Archives of Iranian Medicine, 2015
Background and objectives: Platelet concentrates (PC) are used in thrombocytopenia and inherited or acquired platelet dysfunction disorders. Thus, retaining the platelets quality and function during storage will lead to desirable outcomes in treatment of such patients. Methods: In this study, we evaluated 40 PC bags, prepared by PRP method in IBTO centers. We applied an array of assays, on first, third and fifth days of storage for PC quality control, including swirling, cell counting, bacterial contamination, measurement of CD62P, pH, and platelet aggregation test, to evaluate platelet lesion during storage. Results: All units were negative for bacterial contamination.

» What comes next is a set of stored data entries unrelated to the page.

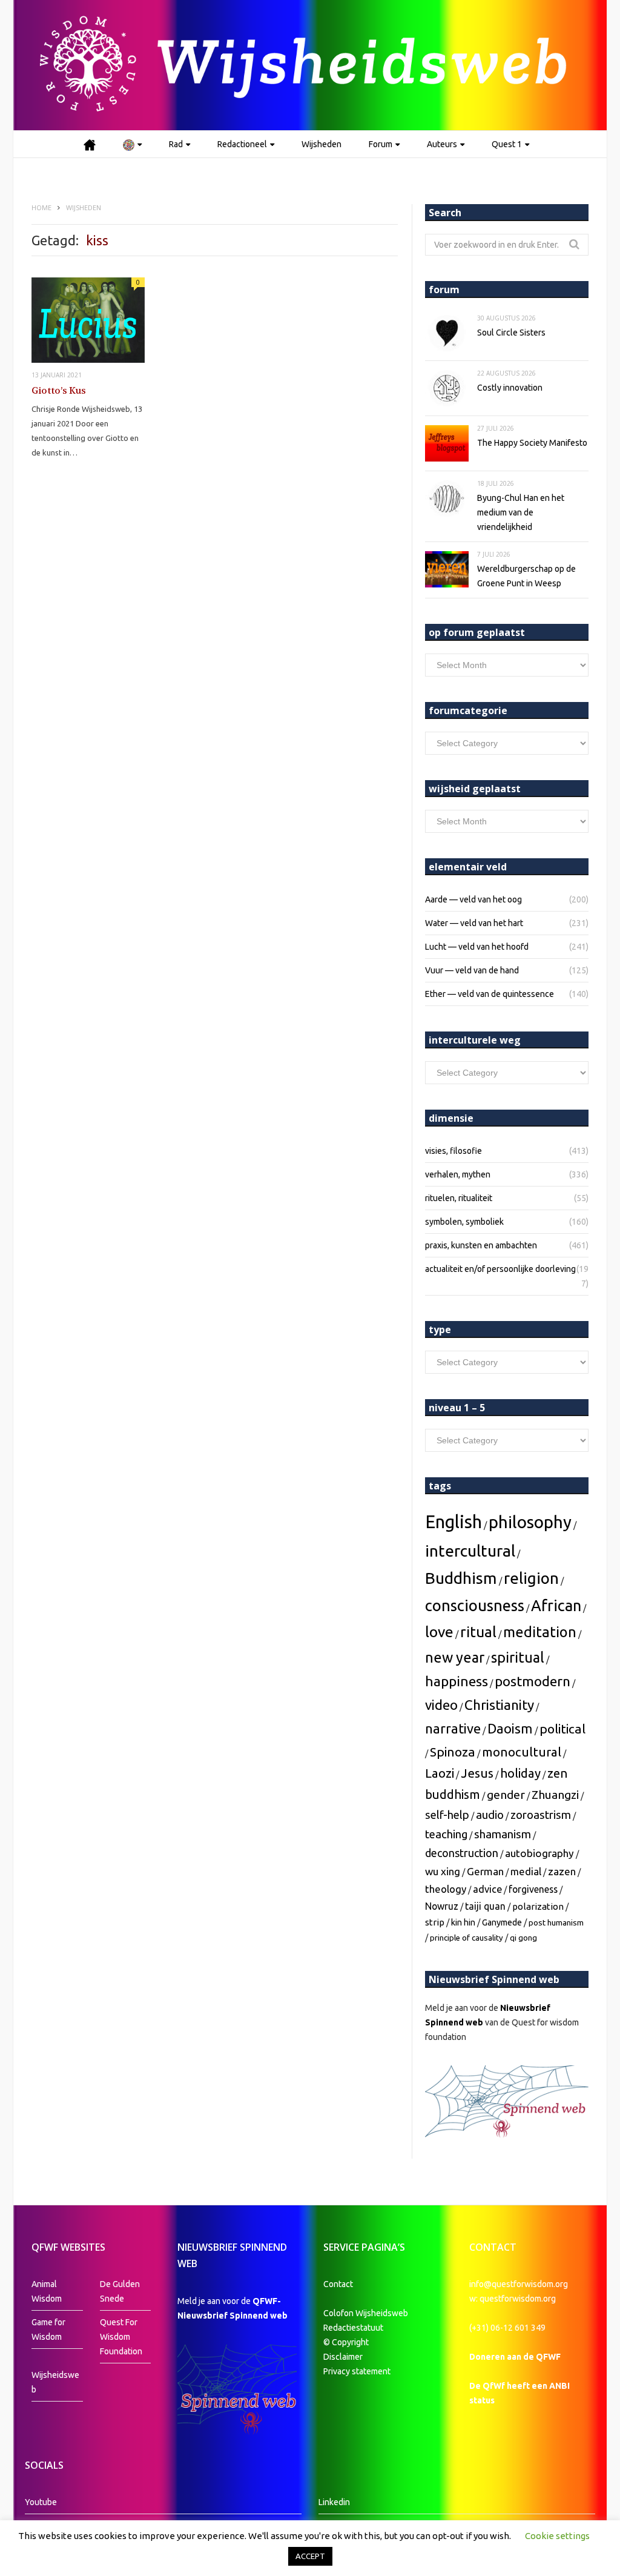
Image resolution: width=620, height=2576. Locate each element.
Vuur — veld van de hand (472, 970)
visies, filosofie (453, 1151)
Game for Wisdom (48, 2329)
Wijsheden (321, 144)
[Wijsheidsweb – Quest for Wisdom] (310, 65)
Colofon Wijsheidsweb (365, 2313)
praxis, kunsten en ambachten (481, 1245)
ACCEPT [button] (310, 2556)
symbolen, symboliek (464, 1222)
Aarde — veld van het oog (473, 899)
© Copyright (346, 2342)
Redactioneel (242, 144)
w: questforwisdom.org (512, 2298)
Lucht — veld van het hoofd (477, 947)
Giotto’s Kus (58, 391)
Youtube (41, 2502)
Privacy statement (357, 2371)
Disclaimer (343, 2357)
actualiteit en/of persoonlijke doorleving (500, 1269)
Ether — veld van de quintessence (489, 994)
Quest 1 (507, 144)
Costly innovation (509, 387)
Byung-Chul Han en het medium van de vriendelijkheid (520, 512)
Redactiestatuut (354, 2328)
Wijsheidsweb (55, 2382)
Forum (380, 144)
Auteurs (442, 144)
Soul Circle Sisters (511, 332)
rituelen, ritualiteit (458, 1198)
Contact (338, 2284)
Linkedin (334, 2502)
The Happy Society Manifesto (532, 443)
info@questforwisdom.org (518, 2284)
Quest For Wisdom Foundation (121, 2336)
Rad (176, 144)
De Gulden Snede (120, 2291)
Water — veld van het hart (474, 923)
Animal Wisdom (46, 2291)
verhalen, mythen (457, 1174)
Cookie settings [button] (557, 2536)
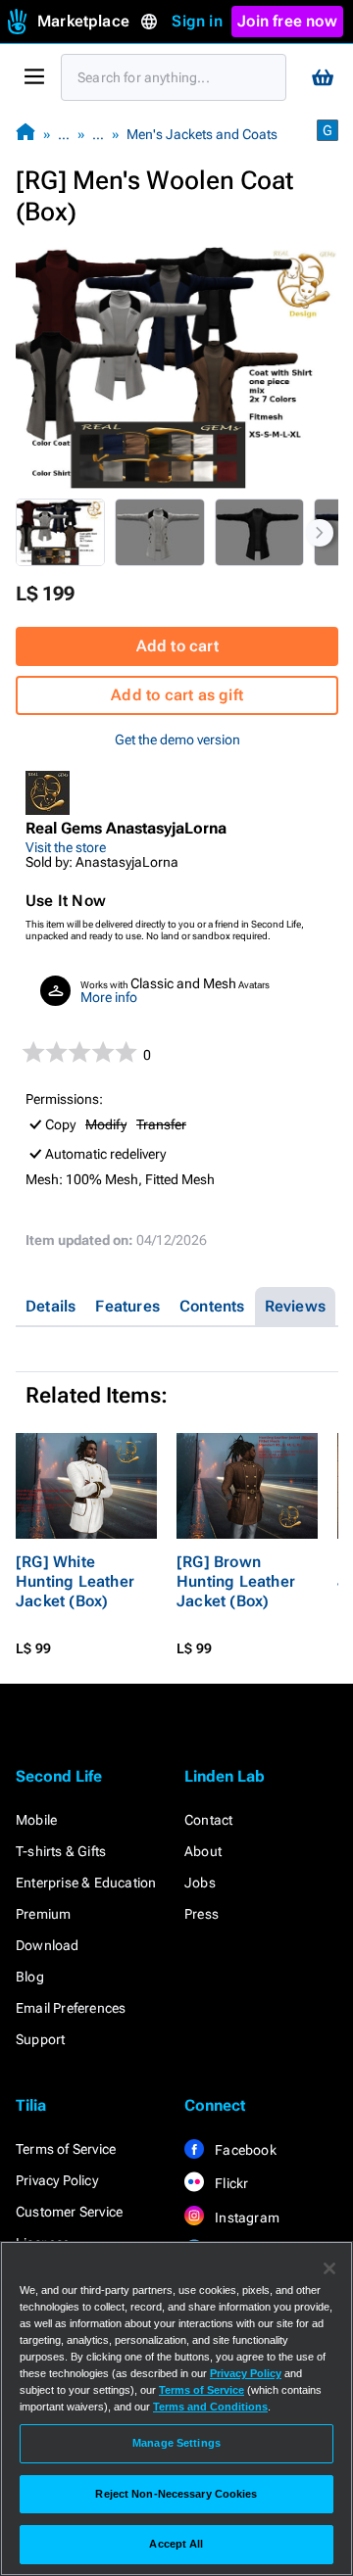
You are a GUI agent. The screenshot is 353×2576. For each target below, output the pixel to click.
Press (201, 1914)
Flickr (230, 2183)
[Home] (25, 133)
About (203, 1851)
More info (108, 997)
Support (40, 2039)
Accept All (176, 2544)
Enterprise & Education (86, 1882)
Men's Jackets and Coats (201, 134)
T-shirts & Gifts (61, 1851)
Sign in (197, 21)
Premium (43, 1914)
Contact (208, 1820)
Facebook (244, 2150)
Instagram (245, 2217)
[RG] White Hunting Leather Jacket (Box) (75, 1581)
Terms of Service (66, 2149)
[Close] (329, 2268)
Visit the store (65, 847)
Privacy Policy (57, 2180)
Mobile (36, 1820)
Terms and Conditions (210, 2406)
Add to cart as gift (177, 695)
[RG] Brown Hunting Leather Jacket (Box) (235, 1581)
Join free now (287, 21)
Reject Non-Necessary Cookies (176, 2494)
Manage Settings (176, 2443)
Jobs (200, 1882)
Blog (30, 1976)
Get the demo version (177, 739)
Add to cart (177, 646)
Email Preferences (71, 2008)
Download (47, 1945)
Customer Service (69, 2211)
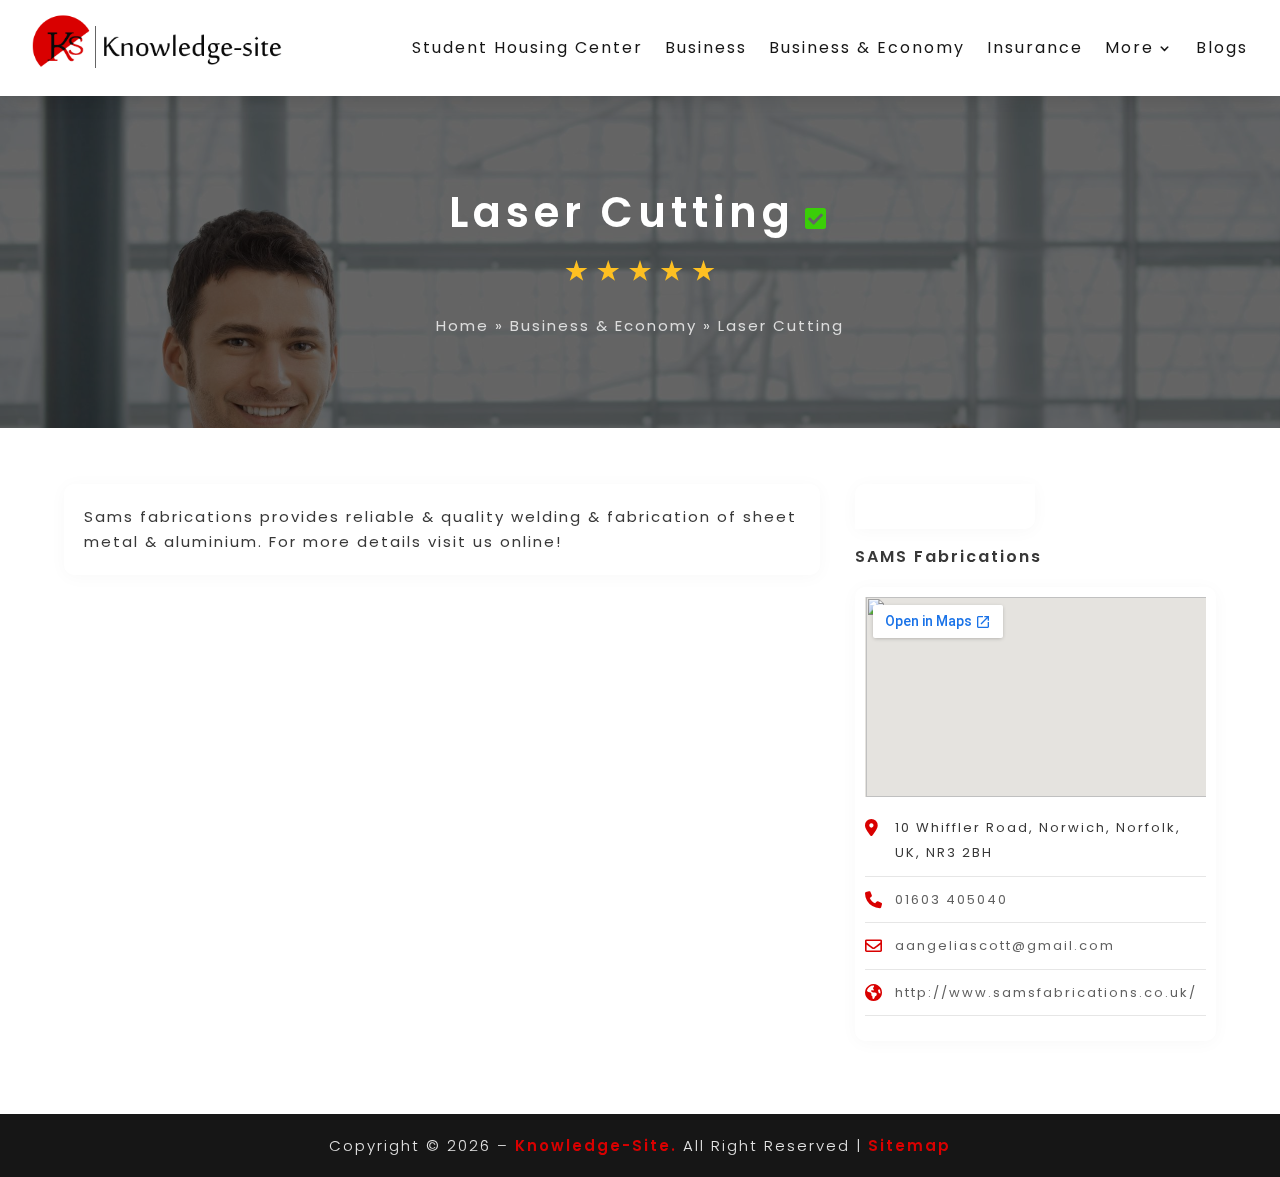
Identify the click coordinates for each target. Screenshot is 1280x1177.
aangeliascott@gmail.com (1005, 945)
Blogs (1222, 47)
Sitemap (909, 1145)
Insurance (1035, 47)
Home (462, 325)
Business (706, 47)
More (1129, 47)
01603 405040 (951, 899)
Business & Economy (867, 47)
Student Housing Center (527, 47)
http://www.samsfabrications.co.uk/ (1046, 992)
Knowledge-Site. (596, 1145)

Swirling was positive for all units on various days; platelet count was in the acceptable range. Measurement of CD62P on fifth day was not significantly higher than third or first day (P > 0.15) (P > 0.05). pH on fifth day was significantly lower than first day (P < 0.01) (P < 0.05). Platelet aggregation with arachidonic acid and ristocetin showed significant decrease on fifth day compared to third day (P < 0.01) (P < 0.05). Conclusions: CD62P associated with other platelet function tests can be used as an activation marker in evaluation of PC functions during storage.